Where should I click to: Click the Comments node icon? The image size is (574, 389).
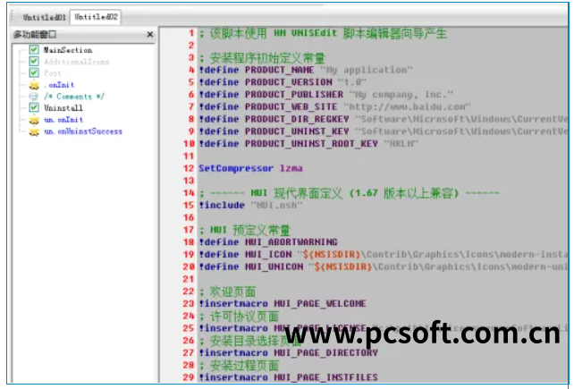[34, 97]
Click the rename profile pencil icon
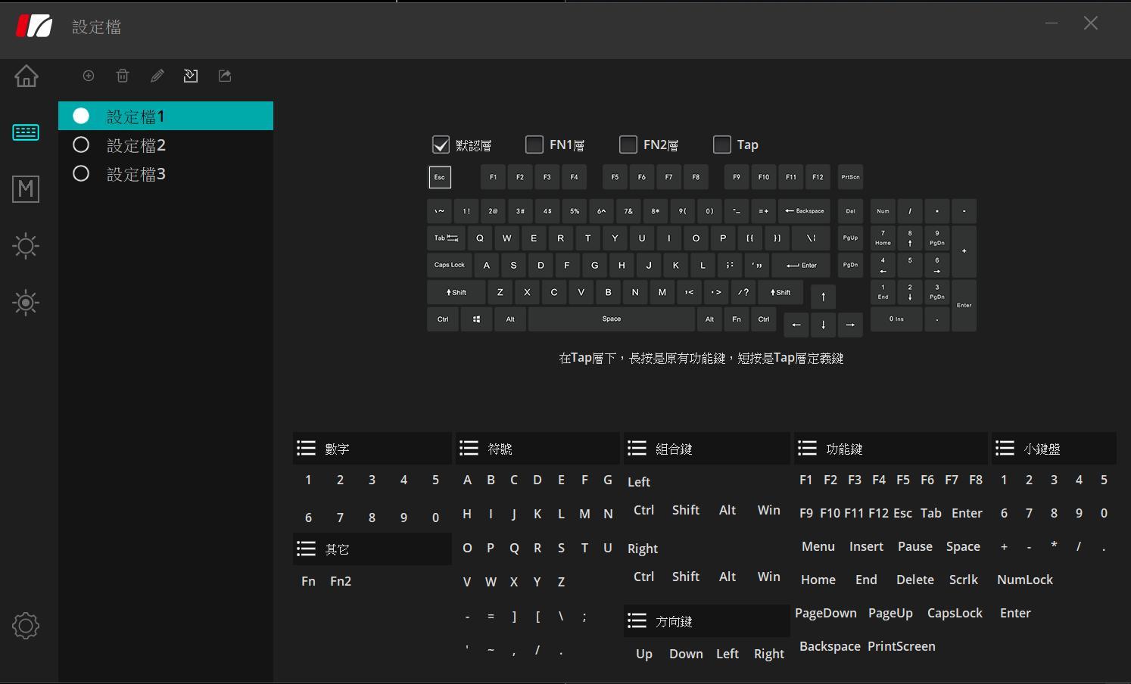 tap(157, 76)
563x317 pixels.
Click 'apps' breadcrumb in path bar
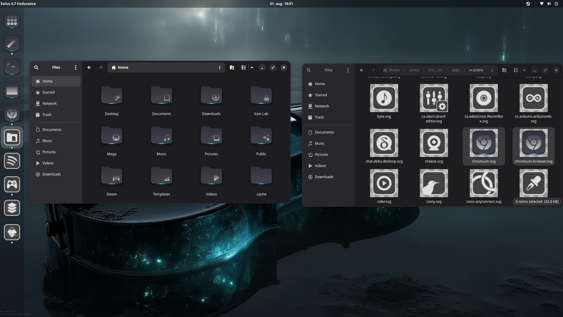pos(455,70)
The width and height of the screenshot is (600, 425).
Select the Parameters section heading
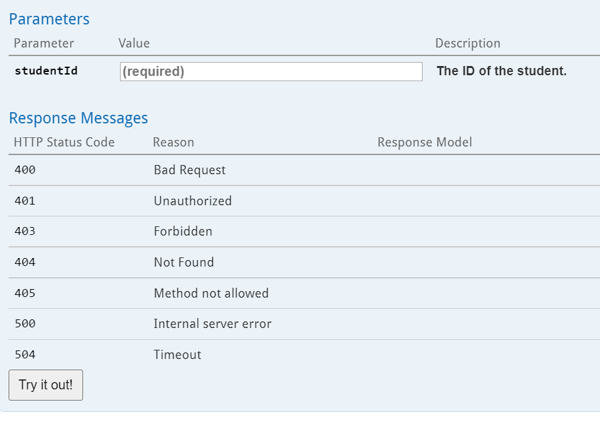49,19
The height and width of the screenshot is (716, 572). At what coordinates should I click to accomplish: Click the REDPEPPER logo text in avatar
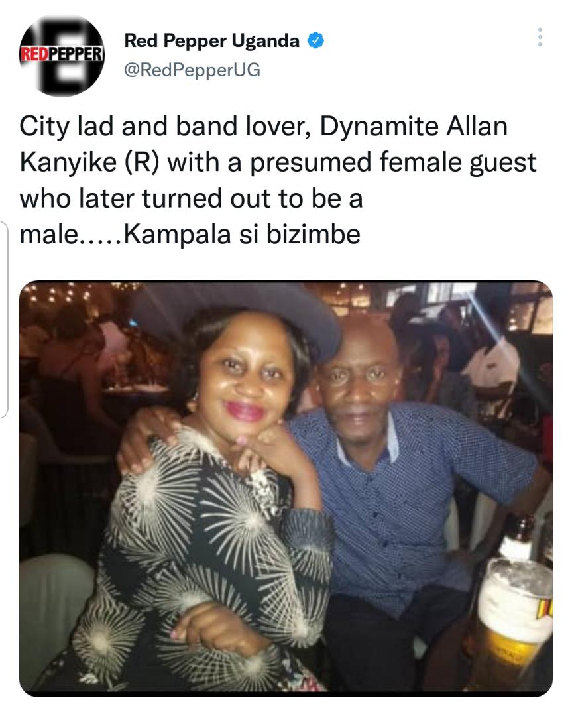click(62, 54)
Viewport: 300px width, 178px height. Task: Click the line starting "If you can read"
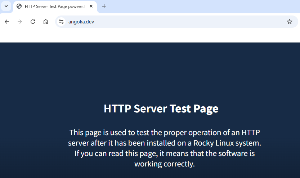click(x=164, y=153)
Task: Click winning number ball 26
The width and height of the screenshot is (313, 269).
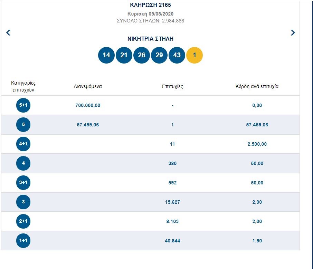Action: point(142,55)
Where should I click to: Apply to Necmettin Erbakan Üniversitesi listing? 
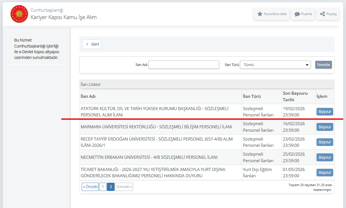pos(325,157)
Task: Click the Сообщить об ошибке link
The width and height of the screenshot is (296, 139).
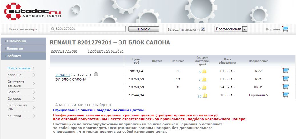Action: 105,51
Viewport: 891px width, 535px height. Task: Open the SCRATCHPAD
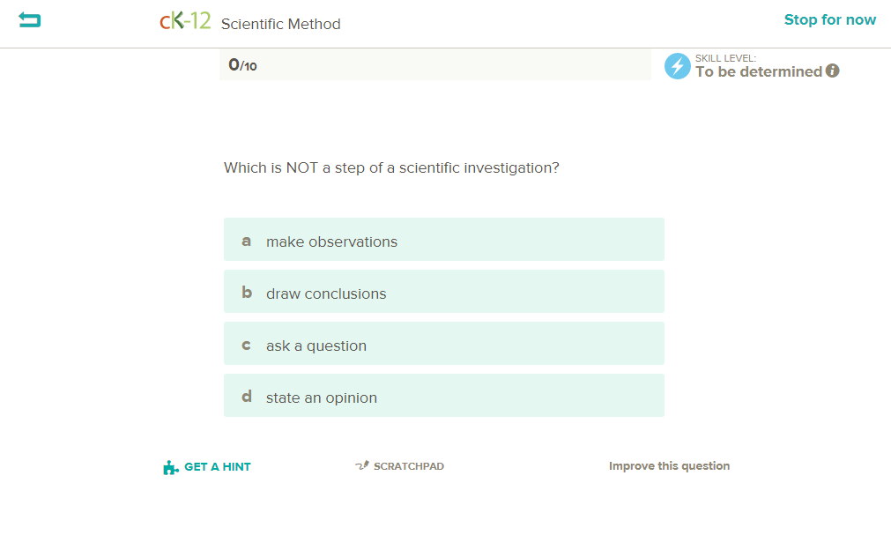[x=409, y=465]
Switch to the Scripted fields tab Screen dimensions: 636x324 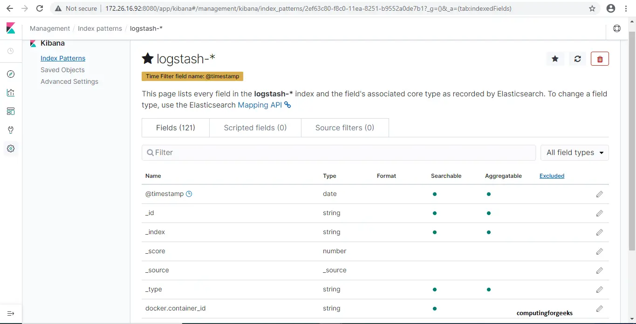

_WHAT YOU NEED TO DO:_ Report each line of the listing above that contains the word "Where", matching its capitalization exactly.

_PROBLEM SOLUTION:_
Where should I click to: Click the Comments node icon? The image size is (574, 389).
Where should I click to: Apply to Necmettin Erbakan Üniversitesi listing? 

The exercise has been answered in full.